3-Stage Clos Network Topology

Picture 2:  3-Stage Clos Network Topology (Two Tiers).

Now the question is what routing protocol is the most appropriate for the L3 large-scale DCs with Clos topology. IGP protocols such as OSPF or IS-IS might be used as they are open-standard, thus all network vendors support them. However, they do not fulfill the requirement of the single routing protocol used everywhere in DC as there is always BGP to connect to the edge of a DC. So, can BGP be used in a DC as well? In terms of the routing protocol scalability, BGP beats any IGP.  BGP carries around 700 thousand public IP prefixes, so it can easily accommodate all the DC routes. BGP is also known for excellent prefix filtering. It can match prefixes inward and outbound. It is also good at tagging network traffic with extended communities. Traffic engineering is accomplished by using BGP attributes such as WEIGHT (Cisco only), LOCAL_PREF, MED, so the traffic can be directed to a particular spine switch if needed.
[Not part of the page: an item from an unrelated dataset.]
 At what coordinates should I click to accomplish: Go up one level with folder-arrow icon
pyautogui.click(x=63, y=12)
Let’s discuss BGP design on the 5-stage Clos topology with four clusters (Picture 3). The cluster is a single operational or maintenance unit consisting of Tier2 and Tier3 switches along with connected servers. The topology can be scaled horizontally at every layer. BGP is running on all switches in a topology. Every lower-tier device in the topology uses all of its directly attached upper-tier devices to load-share server traffic destined to the same IP prefix. A single private ASN 64512 is configured on all spine switches. The leaf switches in a cluster and each ToR switch have assigned their unique private ASNs. Private AS numbers are assigned from the range 64512-65534, consisting of 1023 numbers in total. To prevent consumption of private ASNs, the ToR switches can re-use the ASNs across the clusters. In this case, the allowas-in feature must be configured on Tier3 switches. It keeps BGP loop prevention mechanism on ToR switches from suppressing routes, accepting the same ASN in received advertisements. Another approach is to use 4-octet AS number, supporting 94 967 295 private ASNs. However, in this case, all the switches in the topology must support 4-octet ASN. At the edge of the DC, private AS numbers are stripped from AS_PATH attribute. A static default route is injected into the BGP for out of DC connectivity.
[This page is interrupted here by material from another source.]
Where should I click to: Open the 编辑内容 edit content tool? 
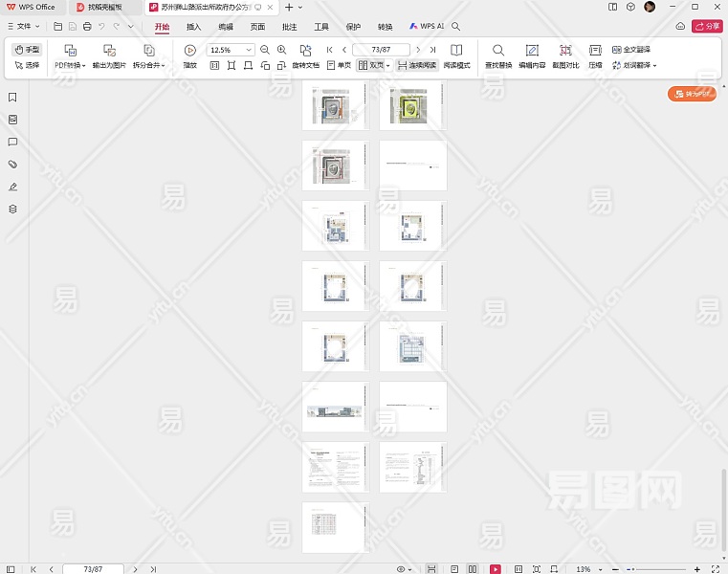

5-Stage Clos Network Topology with Clusters

Picture 3:  5-Stage Clos Network Topology with Clusters

Subnets configured on Point-to-point (P2P) links between the switches use the mask /31 in order to save IP addresses. It is not necessary to advertise the P2P prefixes, as the eBGP changes a next-hop address on every switch and the server subnets are reachable anyway. If connectivity to the P2P subnets is needed e.g. for management or troubleshooting purpose (ssh, ping, traceroute), summarization of the P2P prefixes on all tiers is more than welcome.
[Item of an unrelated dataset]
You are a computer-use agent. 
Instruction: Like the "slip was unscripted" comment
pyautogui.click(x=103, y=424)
BGP drawbacks that might prevent the protocol from being used in a large-scale data centers can be effectively minimized. For instance, bigger configuration overhead (AS numbers and neighbors definition) may be reduced by the automated generation of the configuration files. Once standardized and implemented, IETF BGP neighbor auto-discovery drafts can remove a need of static BGP peers definition thus effectively reducing configuration overhead. Another perceived disadvantage of BGP – the slower routing convergence is minimized on point-to-point links where the most BGP implementations shutdown BGP sessions in case of a link failure. Convergence is then a matter of a few seconds. Also, Bidirectional Forwarding Detection (BFD) might be employed and fall-over bfd feature configured for BGP for faster dead peer detection.

The operational experiences of the large-scale DC operators prove that BGP is well suited for use in their data centers. The implementation of BGP in data centers can allow a small group of people to effectively support a very large network due to operational simplicity and network stability it offers.